**Aufgabe 1**
Schreibe die Datensätze von der Zeile mit "Task: Open Settings gear in Start sidebar" bis zur Zeile mit "The image size is (1520, 616). [x=116, y=60]", beide eingeschlossen, als nummerierte Liste um. Lass dabei Leerzeilen und Bilder weg.

**Artikel**
Hashemi: Der jetzige Iran ist in Wirklichkeit ein säkularer Staat. Die junge Generation ist sowieso komplett areligiös, aber auch die ältere. Das ist auch der Grund, warum diese feministische Revolution von vielen Männern mitgetragen wird. Das heutige theokratische System passt einfach nicht mehr zum Denken und Fühlen der Menschen.

Fanizadeh: Zurück nach Österreich: im Dezember 2022 übernahmen Abgeordnete des Parlaments Patenschaften für im Iran inhaftierte und zum Tode verurteilte Personen. Wie ist es zu dieser Initiative gekommen?

**Aufgabenmaterial**
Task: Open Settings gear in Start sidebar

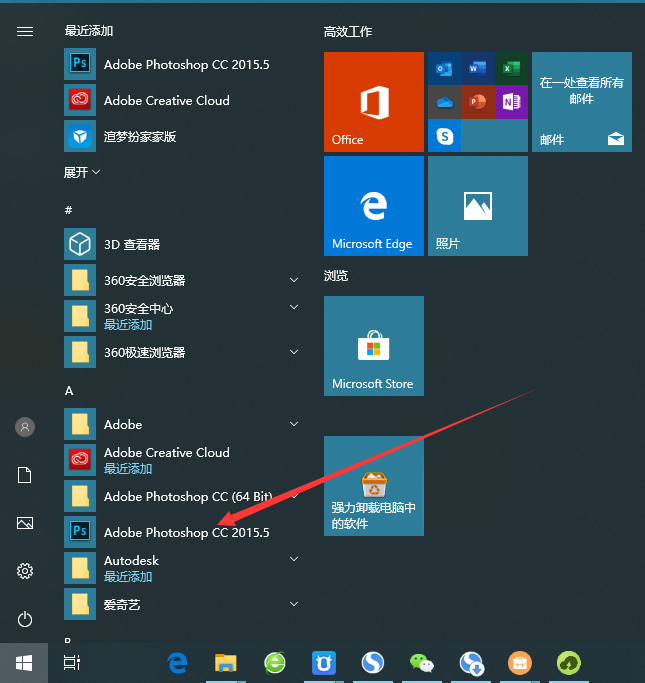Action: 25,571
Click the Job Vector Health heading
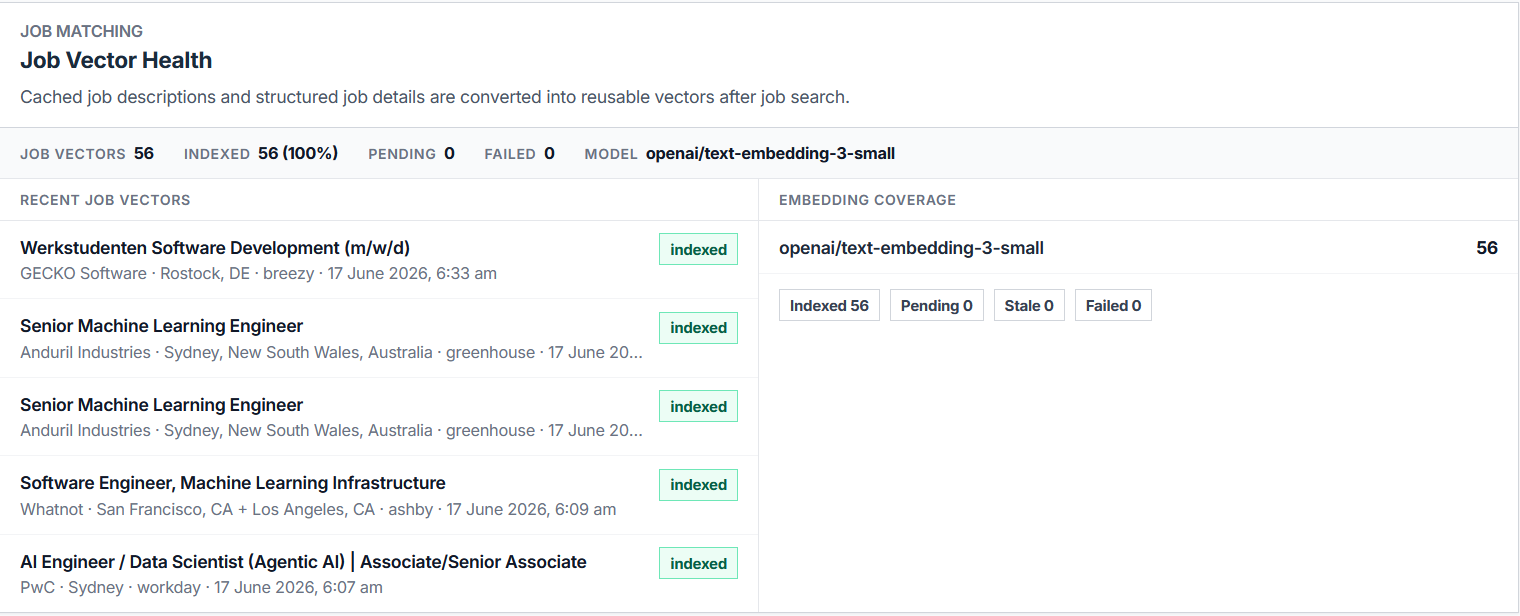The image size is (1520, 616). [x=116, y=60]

--

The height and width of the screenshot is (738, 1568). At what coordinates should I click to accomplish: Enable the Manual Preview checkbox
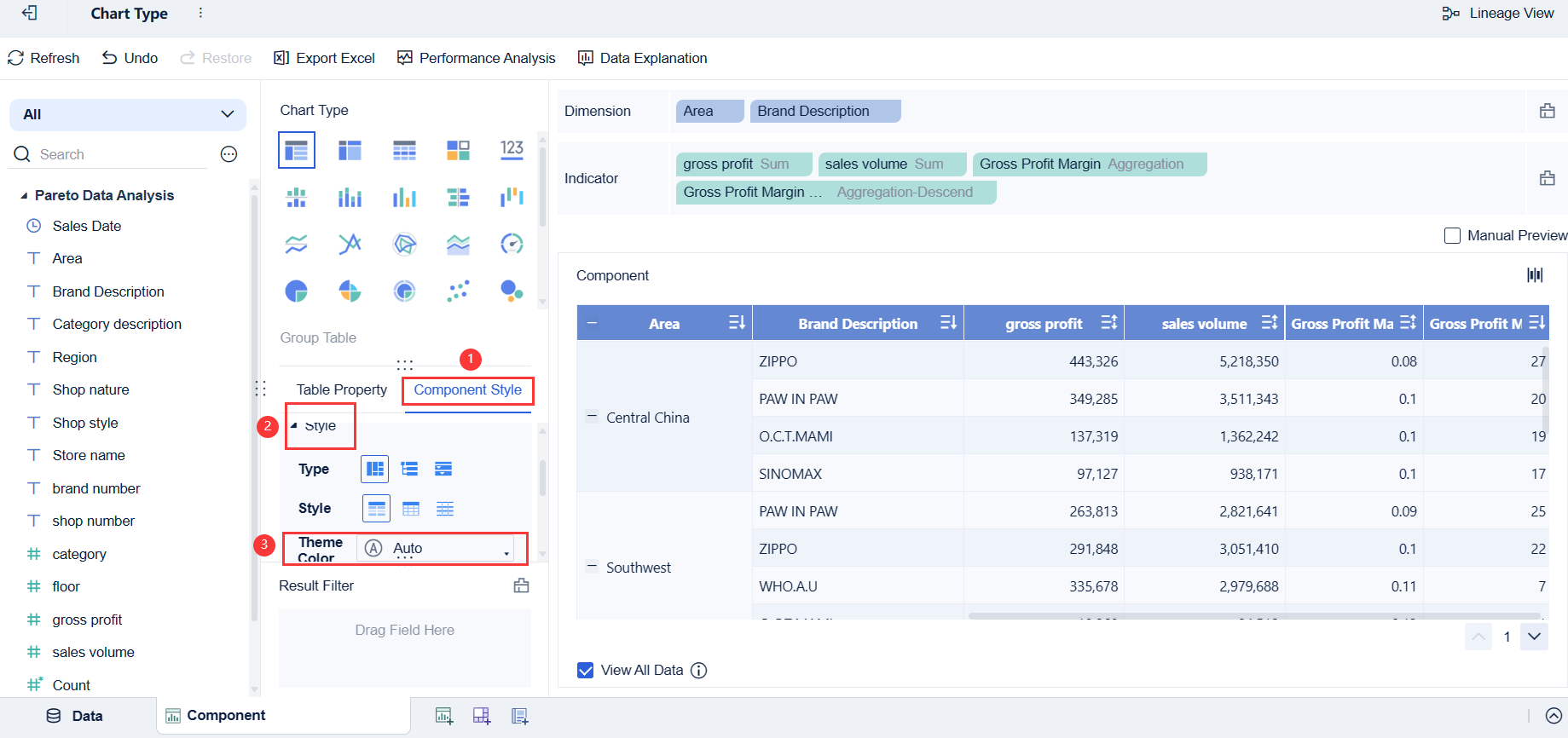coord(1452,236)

**Aufgabe 2**
Gib den Artikel über den Iran vollständig und Wort für Wort aus.

**Richtiges Ergebnis 1**
1. Task: Open Settings gear in Start sidebar
2. Action: 25,571
3. Click the Job Vector Health heading
4. The image size is (1520, 616). [x=116, y=60]

**Richtiges Ergebnis 2**
Hashemi: Der jetzige Iran ist in Wirklichkeit ein säkularer Staat. Die junge Generation ist sowieso komplett areligiös, aber auch die ältere. Das ist auch der Grund, warum diese feministische Revolution von vielen Männern mitgetragen wird. Das heutige theokratische System passt einfach nicht mehr zum Denken und Fühlen der Menschen.

Fanizadeh: Zurück nach Österreich: im Dezember 2022 übernahmen Abgeordnete des Parlaments Patenschaften für im Iran inhaftierte und zum Tode verurteilte Personen. Wie ist es zu dieser Initiative gekommen?